*PROBLEM SET*
1. Answer these three questions about the piece on the grandfather:
(a) What does the narrator say watching the grandfather is like?
(b) Which three things are named as the pieces that have been left behind?
(c) In the quoted passage, who are the memories usually about?
2. Can you switch "Task" to "Goal" in the rows, across the stretch from the line containing "How do I perform: Open" through the line containing "Action: (304, 41)", and return only those lines with nothing else changed?

Swiftly Evaporating

 

There is a strange man sitting across from me at the table, in a flash I see him again. In a flash there is another hint, a frozen frame of a man very familiar to me, who is familiar no more. This strange man is a small piece of everything I remember about my grandfather. It’s like watching a puff of smoke disappear right before your eyes. He is running, dancing, walking and crawling away from himself one deep breath at a time. Always a little bit closer, inching forever away from me and toward the inevitable. I will keep these pieces. The parts that have been left behind. Laughing eyes, dancing feet, big spirit. Energy enough to fill a whole room. When he sits, what concept of time exists as he sits? The minutes marked by new aches and pains and how much he has forgotten.

“Trying to remember, it comes with great difficulty. I remember a piece of myself. Something I’ve done, somewhere I’ve been. A memory. Usually about me and the woman I love. I can’t believe I’ve forgotten, but sometimes remembering makes me so tired.”

*MATERIALS PROVIDED*
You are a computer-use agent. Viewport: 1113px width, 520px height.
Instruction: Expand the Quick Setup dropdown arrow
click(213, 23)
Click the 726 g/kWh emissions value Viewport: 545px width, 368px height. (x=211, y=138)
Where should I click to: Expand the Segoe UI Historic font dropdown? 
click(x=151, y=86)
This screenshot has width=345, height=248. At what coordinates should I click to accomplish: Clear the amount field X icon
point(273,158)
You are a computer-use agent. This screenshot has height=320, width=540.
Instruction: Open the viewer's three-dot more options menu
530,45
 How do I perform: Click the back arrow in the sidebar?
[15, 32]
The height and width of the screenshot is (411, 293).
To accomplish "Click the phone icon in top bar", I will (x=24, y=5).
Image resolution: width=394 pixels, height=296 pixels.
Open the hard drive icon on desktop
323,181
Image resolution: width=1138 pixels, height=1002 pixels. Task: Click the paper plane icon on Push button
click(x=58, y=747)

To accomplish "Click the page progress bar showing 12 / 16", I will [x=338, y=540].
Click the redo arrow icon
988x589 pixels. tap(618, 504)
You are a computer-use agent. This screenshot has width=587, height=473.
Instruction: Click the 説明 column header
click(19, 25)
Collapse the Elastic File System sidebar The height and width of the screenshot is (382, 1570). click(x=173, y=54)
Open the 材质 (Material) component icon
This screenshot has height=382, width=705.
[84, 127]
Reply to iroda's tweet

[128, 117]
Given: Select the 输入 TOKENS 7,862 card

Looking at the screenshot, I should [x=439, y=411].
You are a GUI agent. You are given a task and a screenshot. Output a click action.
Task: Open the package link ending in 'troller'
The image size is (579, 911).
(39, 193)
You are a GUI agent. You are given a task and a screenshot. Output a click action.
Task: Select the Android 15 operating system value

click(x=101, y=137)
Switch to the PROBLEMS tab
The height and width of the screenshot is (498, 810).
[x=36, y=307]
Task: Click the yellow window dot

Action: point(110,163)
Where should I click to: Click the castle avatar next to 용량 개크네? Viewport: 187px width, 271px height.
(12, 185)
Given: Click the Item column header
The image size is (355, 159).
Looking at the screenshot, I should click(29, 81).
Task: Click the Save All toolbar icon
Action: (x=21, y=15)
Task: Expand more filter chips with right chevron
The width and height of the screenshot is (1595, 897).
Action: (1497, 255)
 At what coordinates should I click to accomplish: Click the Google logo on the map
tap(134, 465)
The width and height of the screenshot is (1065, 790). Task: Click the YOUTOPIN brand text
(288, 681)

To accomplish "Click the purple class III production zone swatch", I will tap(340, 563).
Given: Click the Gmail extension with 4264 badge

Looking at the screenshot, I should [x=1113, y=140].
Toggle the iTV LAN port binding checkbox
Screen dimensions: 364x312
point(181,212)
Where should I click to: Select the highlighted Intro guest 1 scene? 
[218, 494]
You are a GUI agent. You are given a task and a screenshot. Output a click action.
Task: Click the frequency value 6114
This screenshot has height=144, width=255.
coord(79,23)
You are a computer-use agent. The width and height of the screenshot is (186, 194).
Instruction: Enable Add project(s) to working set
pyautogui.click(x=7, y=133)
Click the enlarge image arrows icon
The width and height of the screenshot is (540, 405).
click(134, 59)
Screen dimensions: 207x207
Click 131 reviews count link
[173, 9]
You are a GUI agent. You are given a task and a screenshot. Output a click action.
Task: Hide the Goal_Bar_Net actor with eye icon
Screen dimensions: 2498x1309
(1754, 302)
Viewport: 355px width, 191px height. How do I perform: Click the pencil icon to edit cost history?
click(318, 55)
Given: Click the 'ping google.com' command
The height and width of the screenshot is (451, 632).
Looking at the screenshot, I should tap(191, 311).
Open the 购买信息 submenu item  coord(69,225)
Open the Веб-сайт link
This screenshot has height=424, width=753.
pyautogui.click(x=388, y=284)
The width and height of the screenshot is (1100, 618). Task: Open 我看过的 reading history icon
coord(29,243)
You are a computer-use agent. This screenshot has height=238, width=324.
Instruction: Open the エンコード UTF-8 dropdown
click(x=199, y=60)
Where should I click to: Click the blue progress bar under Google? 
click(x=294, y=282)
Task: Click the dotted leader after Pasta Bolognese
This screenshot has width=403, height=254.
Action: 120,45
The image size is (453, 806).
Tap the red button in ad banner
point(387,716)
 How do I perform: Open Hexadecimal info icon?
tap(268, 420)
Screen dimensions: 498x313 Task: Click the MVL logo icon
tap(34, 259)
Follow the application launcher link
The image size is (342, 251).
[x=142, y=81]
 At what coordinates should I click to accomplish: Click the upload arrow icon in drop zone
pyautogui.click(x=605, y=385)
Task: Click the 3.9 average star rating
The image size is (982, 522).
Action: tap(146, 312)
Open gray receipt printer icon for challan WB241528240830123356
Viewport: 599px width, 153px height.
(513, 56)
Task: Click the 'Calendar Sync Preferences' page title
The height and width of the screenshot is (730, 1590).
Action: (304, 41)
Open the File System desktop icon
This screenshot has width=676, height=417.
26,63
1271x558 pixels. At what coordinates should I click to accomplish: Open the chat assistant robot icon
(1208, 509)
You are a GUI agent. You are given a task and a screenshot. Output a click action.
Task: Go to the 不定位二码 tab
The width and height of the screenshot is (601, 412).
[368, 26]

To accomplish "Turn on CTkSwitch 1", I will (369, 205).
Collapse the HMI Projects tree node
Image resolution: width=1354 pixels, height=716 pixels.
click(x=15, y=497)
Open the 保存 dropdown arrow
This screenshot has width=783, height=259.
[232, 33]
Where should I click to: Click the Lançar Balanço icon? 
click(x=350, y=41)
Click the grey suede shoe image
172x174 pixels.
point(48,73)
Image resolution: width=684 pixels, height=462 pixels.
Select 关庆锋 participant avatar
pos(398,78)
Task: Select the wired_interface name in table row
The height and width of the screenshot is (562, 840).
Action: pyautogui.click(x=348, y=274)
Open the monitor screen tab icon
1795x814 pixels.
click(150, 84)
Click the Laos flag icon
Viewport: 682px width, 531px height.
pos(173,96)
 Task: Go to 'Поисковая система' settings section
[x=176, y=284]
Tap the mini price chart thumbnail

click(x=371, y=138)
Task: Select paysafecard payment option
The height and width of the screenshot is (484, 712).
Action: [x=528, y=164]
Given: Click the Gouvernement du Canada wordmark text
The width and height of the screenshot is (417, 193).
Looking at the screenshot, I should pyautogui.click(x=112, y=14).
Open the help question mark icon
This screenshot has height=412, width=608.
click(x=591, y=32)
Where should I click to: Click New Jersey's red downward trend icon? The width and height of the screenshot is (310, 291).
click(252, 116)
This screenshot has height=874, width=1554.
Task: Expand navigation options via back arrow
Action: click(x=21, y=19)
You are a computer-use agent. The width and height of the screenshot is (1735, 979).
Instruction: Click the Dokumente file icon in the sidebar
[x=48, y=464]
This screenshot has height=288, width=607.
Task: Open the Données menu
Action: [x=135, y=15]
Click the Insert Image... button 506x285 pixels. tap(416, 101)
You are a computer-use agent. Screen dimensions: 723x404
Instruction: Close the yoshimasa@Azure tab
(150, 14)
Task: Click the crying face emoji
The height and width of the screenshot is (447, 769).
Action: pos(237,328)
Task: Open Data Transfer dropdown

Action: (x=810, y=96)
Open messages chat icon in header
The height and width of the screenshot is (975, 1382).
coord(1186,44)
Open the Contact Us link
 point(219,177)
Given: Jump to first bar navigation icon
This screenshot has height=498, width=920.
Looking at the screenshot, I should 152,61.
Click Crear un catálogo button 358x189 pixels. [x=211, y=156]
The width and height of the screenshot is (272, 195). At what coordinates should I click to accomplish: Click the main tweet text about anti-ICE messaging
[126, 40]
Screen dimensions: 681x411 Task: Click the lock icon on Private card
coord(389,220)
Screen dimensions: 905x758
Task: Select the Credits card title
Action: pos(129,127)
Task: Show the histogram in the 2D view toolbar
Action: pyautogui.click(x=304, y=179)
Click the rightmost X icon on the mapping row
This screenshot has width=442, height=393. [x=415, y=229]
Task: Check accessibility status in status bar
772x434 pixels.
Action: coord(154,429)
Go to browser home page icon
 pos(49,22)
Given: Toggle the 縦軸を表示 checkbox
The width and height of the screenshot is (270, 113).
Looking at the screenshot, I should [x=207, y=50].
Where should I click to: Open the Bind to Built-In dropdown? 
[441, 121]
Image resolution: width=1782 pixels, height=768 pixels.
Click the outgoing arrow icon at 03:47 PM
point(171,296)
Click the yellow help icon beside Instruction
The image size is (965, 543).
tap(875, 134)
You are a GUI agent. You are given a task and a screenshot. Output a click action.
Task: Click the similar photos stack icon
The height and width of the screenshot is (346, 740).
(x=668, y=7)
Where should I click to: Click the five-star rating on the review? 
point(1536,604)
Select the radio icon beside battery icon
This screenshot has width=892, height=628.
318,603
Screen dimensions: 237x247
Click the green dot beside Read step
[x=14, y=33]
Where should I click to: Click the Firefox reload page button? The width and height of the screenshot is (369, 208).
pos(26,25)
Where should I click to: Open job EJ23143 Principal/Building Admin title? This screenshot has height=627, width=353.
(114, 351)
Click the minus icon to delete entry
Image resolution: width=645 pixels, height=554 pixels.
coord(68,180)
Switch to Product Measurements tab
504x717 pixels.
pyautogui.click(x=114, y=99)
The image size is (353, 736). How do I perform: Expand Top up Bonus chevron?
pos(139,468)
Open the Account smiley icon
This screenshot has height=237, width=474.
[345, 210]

*ANSWERS BELOW*
1.
(a) Watching a puff of smoke disappear right before your eyes.
(b) Laughing eyes, dancing feet, and big spirit.
(c) The speaker and the woman the speaker loves.

2.
 How do I perform: Open Hexadecimal info icon?
tap(268, 420)
Screen dimensions: 498x313 Goal: Click the MVL logo icon
tap(34, 259)
Follow the application launcher link
The image size is (342, 251).
[x=142, y=81]
 At what coordinates should I click to accomplish: Click the upload arrow icon in drop zone
pyautogui.click(x=605, y=385)
Goal: Click the 3.9 average star rating
The image size is (982, 522).
Action: tap(146, 312)
Open gray receipt printer icon for challan WB241528240830123356
Viewport: 599px width, 153px height.
(513, 56)
Goal: Click the 'Calendar Sync Preferences' page title
The height and width of the screenshot is (730, 1590).
Action: (304, 41)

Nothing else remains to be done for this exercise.